BRANO ESTRATTO ->
La sfida dell’open source

Un nuovo modello di sviluppo
Un futuro che viene da lontano
Pro e contro del software aperto
Software libero: un’opportunità da non perdere
Bibliografia

Un nuovo modello di sviluppo

Cosa accomuna il sistema operativo GNU/Linux a OpenBSD, al server web Apache, ai linguaggi di programmazione Perl e Java? Sono tutti software distribuiti con licenze Open Source, licenze cioè che garantiscono all’utilizzatore quattro libertà fondamentali:

  • Libertà di eseguire il programma per qualunque scopo, senza vincoli sul suo utilizzo.
  • Libertà di studiare il funzionamento del programma, e di adattarlo alle proprie esigenze.
  • Libertà di redistribuire copie del programma.
  • Libertà di migliorare il programma e di distribuirne i miglioramenti.

Sempre più spesso si sente definire Linux ed il software “Open Source” come nuovo modello economico. In un’articolo apparso sull’Economist nel giugno di quest’anno si parla dell’Open Source come l’iniziatore di un post-capitalismo che cambierà il modo di fare business. [1]

La filosofia “copyleft” che stà alla base di questo modo di pensare e creare il software libero, anche se descritta come anti-economica e accusata di essere addirittura un cancro che distrugge ricchezza, viene poi adottata con profitto sia da utilizzatori istituzionali come le amministrazioni di Francia, Germania, Brasile, Malesia, Israele, Messico, Perù, Cina, sia da grosse aziende produttrici e distributrici di software ed hardware come Sun, Dell, HP, oltre alle aziende che con l’Open Source sono nate, come RedHat, Mandrake, Suse e molte altre.

[Righe per localizzare parole ed elementi]
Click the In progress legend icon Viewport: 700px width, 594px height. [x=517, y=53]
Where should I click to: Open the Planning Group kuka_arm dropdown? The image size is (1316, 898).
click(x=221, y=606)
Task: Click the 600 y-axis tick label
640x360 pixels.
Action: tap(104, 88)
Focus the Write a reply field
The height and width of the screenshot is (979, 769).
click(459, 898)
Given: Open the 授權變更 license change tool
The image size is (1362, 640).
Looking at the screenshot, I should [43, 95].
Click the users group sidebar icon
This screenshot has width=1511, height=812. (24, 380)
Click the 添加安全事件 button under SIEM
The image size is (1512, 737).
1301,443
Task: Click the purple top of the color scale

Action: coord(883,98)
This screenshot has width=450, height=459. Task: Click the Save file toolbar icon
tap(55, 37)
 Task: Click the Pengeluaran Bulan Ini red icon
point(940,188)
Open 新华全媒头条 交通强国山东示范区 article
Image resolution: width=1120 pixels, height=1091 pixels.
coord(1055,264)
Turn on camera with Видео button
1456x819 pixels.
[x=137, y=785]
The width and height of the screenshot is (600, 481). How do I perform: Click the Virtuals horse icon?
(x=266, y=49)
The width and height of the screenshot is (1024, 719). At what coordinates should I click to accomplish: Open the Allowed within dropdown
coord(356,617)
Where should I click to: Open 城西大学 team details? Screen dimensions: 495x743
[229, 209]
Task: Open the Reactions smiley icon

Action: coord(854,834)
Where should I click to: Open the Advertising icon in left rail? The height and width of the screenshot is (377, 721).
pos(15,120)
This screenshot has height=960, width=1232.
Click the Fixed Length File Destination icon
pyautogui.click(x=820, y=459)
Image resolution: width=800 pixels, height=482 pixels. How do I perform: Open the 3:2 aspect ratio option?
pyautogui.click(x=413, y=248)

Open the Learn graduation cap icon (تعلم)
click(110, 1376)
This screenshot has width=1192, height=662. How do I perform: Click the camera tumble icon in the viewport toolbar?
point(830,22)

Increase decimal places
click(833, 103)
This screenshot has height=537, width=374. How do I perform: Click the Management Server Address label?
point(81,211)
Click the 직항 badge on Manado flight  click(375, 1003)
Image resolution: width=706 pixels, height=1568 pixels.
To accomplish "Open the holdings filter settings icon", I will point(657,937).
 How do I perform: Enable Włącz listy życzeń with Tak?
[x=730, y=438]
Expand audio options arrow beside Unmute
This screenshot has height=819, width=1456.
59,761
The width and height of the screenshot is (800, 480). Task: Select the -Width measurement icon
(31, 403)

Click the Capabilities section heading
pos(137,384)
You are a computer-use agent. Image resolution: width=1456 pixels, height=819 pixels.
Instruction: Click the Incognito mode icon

ESERCIZI ->
(A) Secondo il brano sull'open source, quante libertà fondamentali garantiscono all'utilizzatore le licenze Open Source?
(B) Porta avanti il brano sull'open source partendo da dopo la sua ultima frase.
Le righe non hanno nulla a che fare con il brano.

SOLUZIONI ->
(A) Quattro.

(B)
Si puo’ arrivare al paradosso che uno dei piu’ aggressivi monopolisti, IBM, sia oggi uno dei maggiori sponsor del software aperto, associandolo al suo hardware ed ai servizi correlati. [2]

Ma cosa rende questo modo di fare software un modello economico originale? Vi elencherò di seguito alcuni spunti di riflessione:

  • Progetti Open Source ed organizzazioni non-profit utilizzano spesso gli stessi metodi manageriali delle grosse società a fini di lucro, ma non fanno del danaro il fulcro dei loro piani. La loro attenzione è focalizzata sull’efficacia del prodotto anziché sull’efficienza finanziaria, senza perdere di vista l’obiettivo economico, dato che avendo meno risorse non possono certo permettersi di sprecarle.[3]
  • Lavorando per un progetto Open Source un programmatore riceve una gratificazione maggiore che lavorando per un software proprietario in quanto potrà concentrare la sua attenzione sull’oggetto del suo lavoro, il software appunto, senza essere assillato da problemi di marketing o opportunità finaziaria che poco hanno a che vedere con il prodotto.
  • Per i motivi precedenti il modello “open” permette di ottenere non solo prodotti migliori in sé, ma anche in rapporto all’ambiente circostante. Avremo quindi software magari dalle prestazioni meno fantasmagoriche ma che interagiscono tra di loro, che si adattano all’utente, così come portando questo modello all’esterno potremo avere prodotti magari meno performanti, ma più attenti all’impatto sociale ed ambientale.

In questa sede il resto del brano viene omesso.